Per mesi il foglio davanti a lui è rimasto in bianco, lui stesso ha ammesso: "Che posso farci se mi guardo intorno e l'unica cosa che mi viene da scrivere sono bestemmie?". Ma sapeva di essere in buona compagnia, di questi tempi c'è un bel po' di gente che manifesta la medesima reazione.
Poi, all'improvviso, ecco il fiume in piena, e soprattutto "Carmagnola # 3", quella che resterà scolpita (e lo firmo con il sangue) per sempre come la sua composizione più importante, una bomba nucleare lanciata a mille all'ora contro il sistema, declamata a pieni polmoni in tre lingue diverse, le sue tre lingue (francese e spagnolo, oltre che italiano), per evitare qualsiasi malinteso, con l'incitamento finale a resuscitare il suono dei cannoni.
Già la botta iniziale dell'accoppiata "Regola # 1"-"Ci sarò" è programmatica dell'intero album e dà immediatamente il tono al lavoro, ma lungo l'intera tracklist vengono accese ulteriori micce in corrispondenza di "Morire di noja" e "Sai dove", con le invettive dal taglio alt-rock di un uomo senza peli sulla lingua.

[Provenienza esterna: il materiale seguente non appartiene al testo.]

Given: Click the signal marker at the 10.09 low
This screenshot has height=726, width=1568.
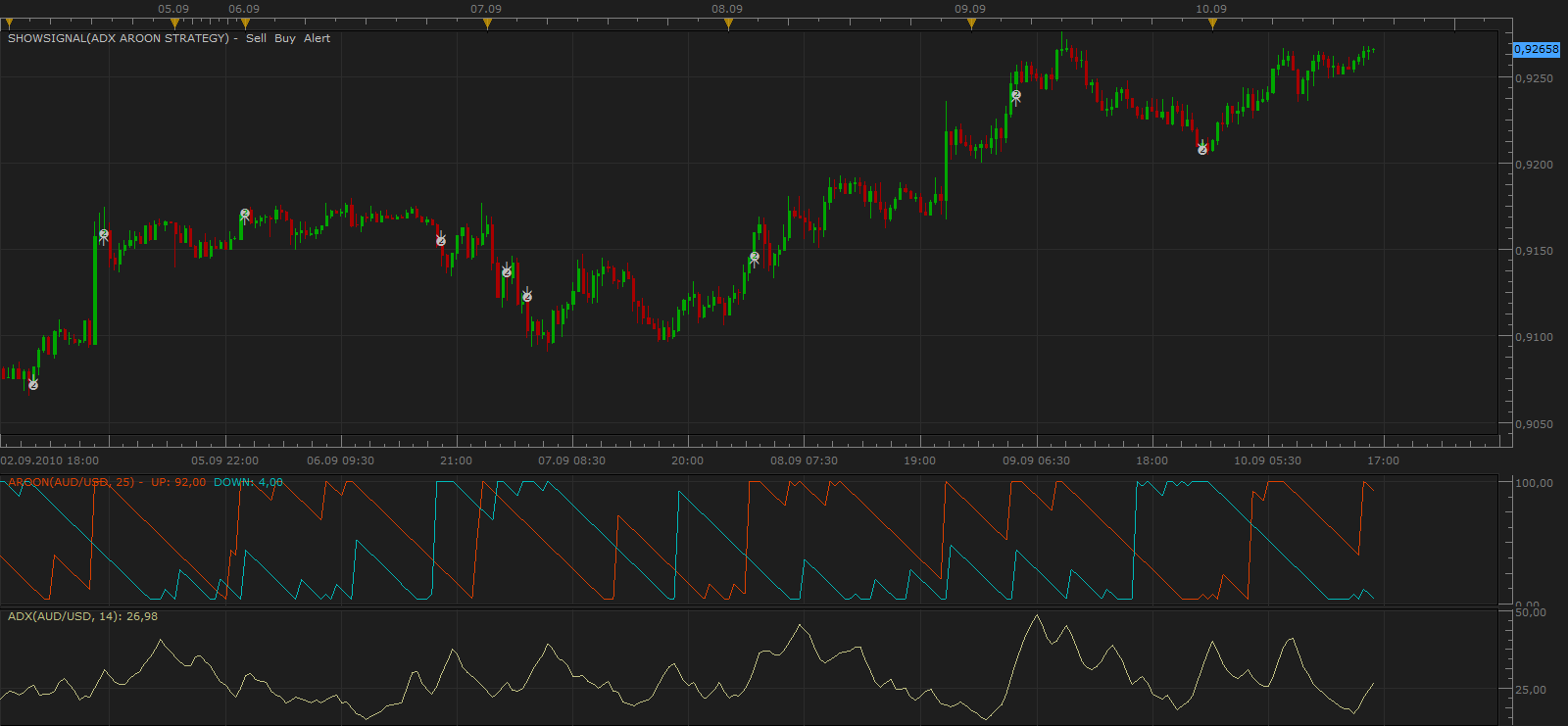Looking at the screenshot, I should (x=1202, y=149).
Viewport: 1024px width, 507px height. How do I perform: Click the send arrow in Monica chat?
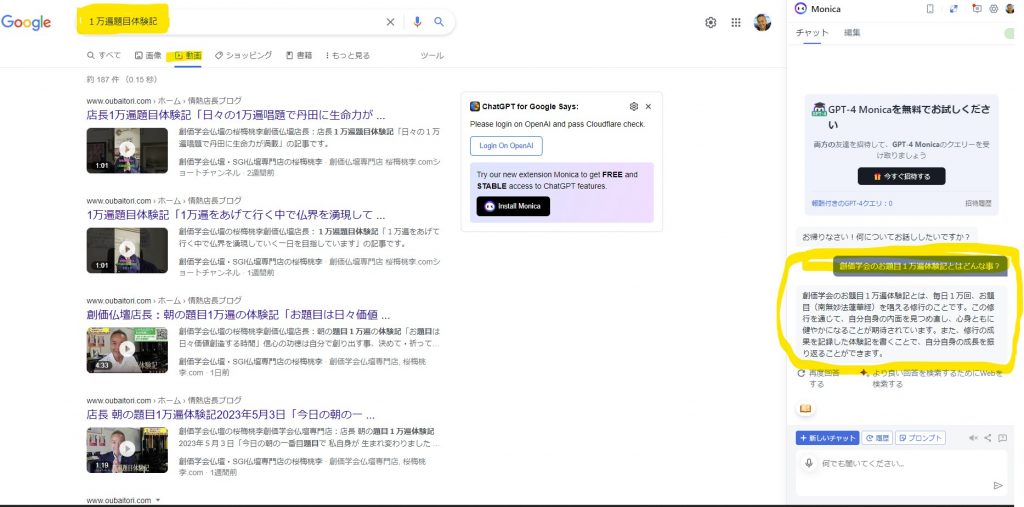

Non sarà certo una "canzonetta" a mutare gli atteggiamenti dei nostri potenti, ben radicati sulle proprie poltrone, ma è bello che qualche artigiano della nostra musica si preoccupi ancora di far riflettere e cercare di scuotere il pubblico pensiero.
Accanto a tutto questo fuoco di fila, Canali non ripudia il proprio lato romantico, un romanticismo dolente e sofferto ma sempre ammaliante, che qui raggiunge il proprio apice fra le note di "Controvento" (la più bella ballad elettrica italiana degli ultimi tempi), e livelli ragguardevoli in "Treno di mezzanotte" e "La solita tempesta", che ospita la voce di Angela Baraldi, recentemente con Giorgio nel tour tributo ai Joy Division per il trentennale della scomparsa di Ian Curtis. In quel tour c'era anche Steve Dal Col, storica chitarra dei Frigidaire Tango, che in "Rojo" entra in pianta stabile nei Rossofuoco; confermate le presenze di Marco Greco alla chitarra e Luca Martelli alla batteria, mentre al basso Giovanni Fanelli prende il posto di Claude Saut, che ha preferito prendersi una pausa.
Dentro "Rojo" c'è tanta altra roba: armoniche dylaniane (e dilaniate), citazioni deviate ("Alice guardando i gatti/ ha imparato a scopare"), vere e proprie chiamate alle armi ("Risoluzione strategica # 6"), incondivisibile situazionismo sociale e personale ("Un crepuscolo qualunque"), crociate anticlericali (un po' ovunque), ritratti delle confusioni cerebrali del suo autore e del mondo che lo ospita, e tanto, tanto straripante rock'n'roll.
"Rojo" è un disco rivoluzionario, nel senso letterale del termine, con un titolo secco, conciso, quattro lettere, R-O-J-O, rosso, come il fuoco, come il sangue, come la rabbia, come l'amore: non poteva esserci scelta migliore per contenere il capolavoro personale di Giorgio Canali, che così realizza il disco rock quasi perfetto: prendano appunti tutti i Ligabue e i Negramaro del mondo.